The above description is only a preferred example of the present invention and is not intended to limit the present invention, and various modifications and changes may be made by those skilled in the art. Any modification, equivalent replacement, or improvement made within the spirit and principle of the present invention should be included in the protection scope of the present invention.

Claims

1. a method for obtaining temporal compound words in medical text, is characterized in that, comprises:

Step S100: obtaining medical text and manually summarizing part-time compound word structures;

Step S200: extracting temporal compound words, based on the temporal compound word structure, in the medical text, obtaining temporal compound words through the temporal compound word structure;

Step S300: removing impurities from the time compound words, and incorporating the time compound words after the removal of impurities into the existing time compound word set;

Step S400: extracting a temporal compound word structure, and extracting a new temporal compound word structure based on the updated temporal compound word set;

Step S500: carry out temporal compound word structure removal, verification and incorporation into the existing temporal compound word structure set;

Step S600: Based on the new temporal compound structure, repeat step S200 until there is no new temporal compound structure.
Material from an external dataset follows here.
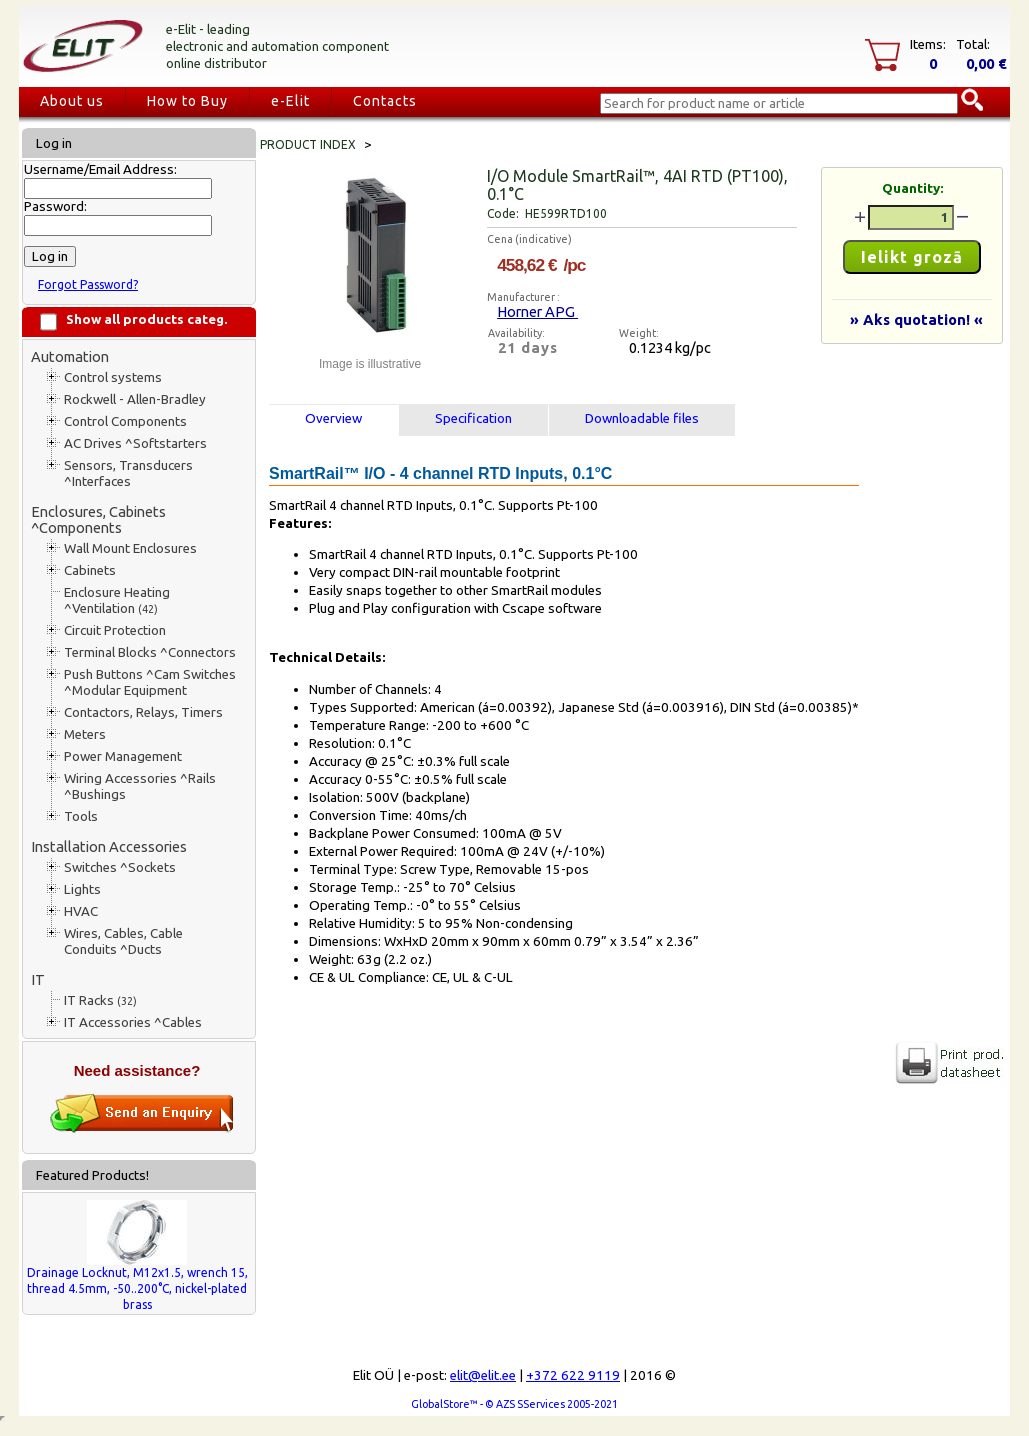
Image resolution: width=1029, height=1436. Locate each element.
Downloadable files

2. the method for extracting temporal compound words in medical text according to claim 1, is characterized in that, the impurity removal of described temporal compound word is to carry out word segmentation and stop word filtering according to Hanlp word segmentation tool, then add specific threshold screening conditions to filter .

3 . The method for extracting temporal compound words from medical text according to claim 1 , wherein the obtaining of the medical text is to obtain Chinese sentences in unstructured text through regular expressions. 4 .
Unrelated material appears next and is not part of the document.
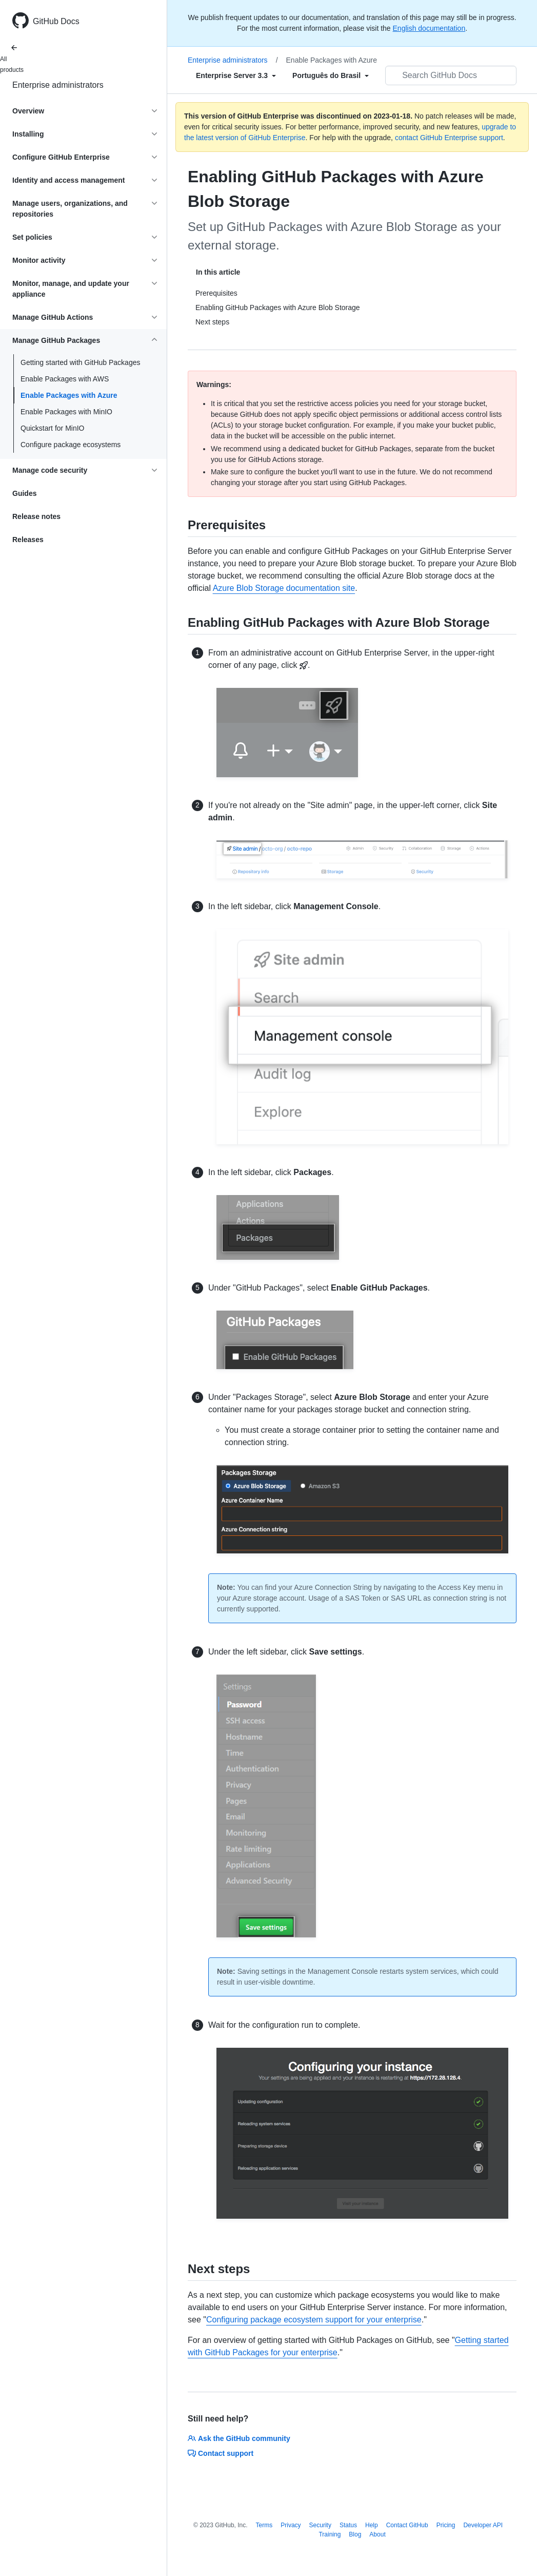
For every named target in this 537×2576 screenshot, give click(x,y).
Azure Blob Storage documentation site (284, 588)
4. The method for extracting temporal compound words in medical text according to claim 1, is characterized in that, when training the temporal compound word extraction model, multiple times of training are carried out through the iterative ideological model, and threshold parameter settings are introduced simultaneously, and finally after adjusting the temporal compound word extraction model. Participate in the optimal model.

5. A device for extracting temporal compound words in medical text, comprising an acquirer, a processor, a memory, and a computer program stored in the memory and running on the processor, wherein the processor The steps of the method according to any one of claims 1-5 are carried out when the computer program is executed.

6. A system for extracting temporal compound words in medical text, characterized in that the system comprises:

Medical text library, used to store unstructured medical text and various entity sets;

Text input unit for the system to read unstructured medical text;

The time compound word extraction unit is used to extract the time compound word entity, and extract the time compound word entity through the time compound word structure;

The time compound word update unit is used to update the existing time compound word set;

The new time compound word structure extraction unit is used to extract the time compound word structure, by segmenting the time compound word, and then analyzing its part of speech, and then extracting the new time compound word structure;

The storage unit is used for structured storage of the result, and stores the extracted time compound word and time compound word structure in the corresponding file;

Display unit, used to display the results of temporal compound word extraction.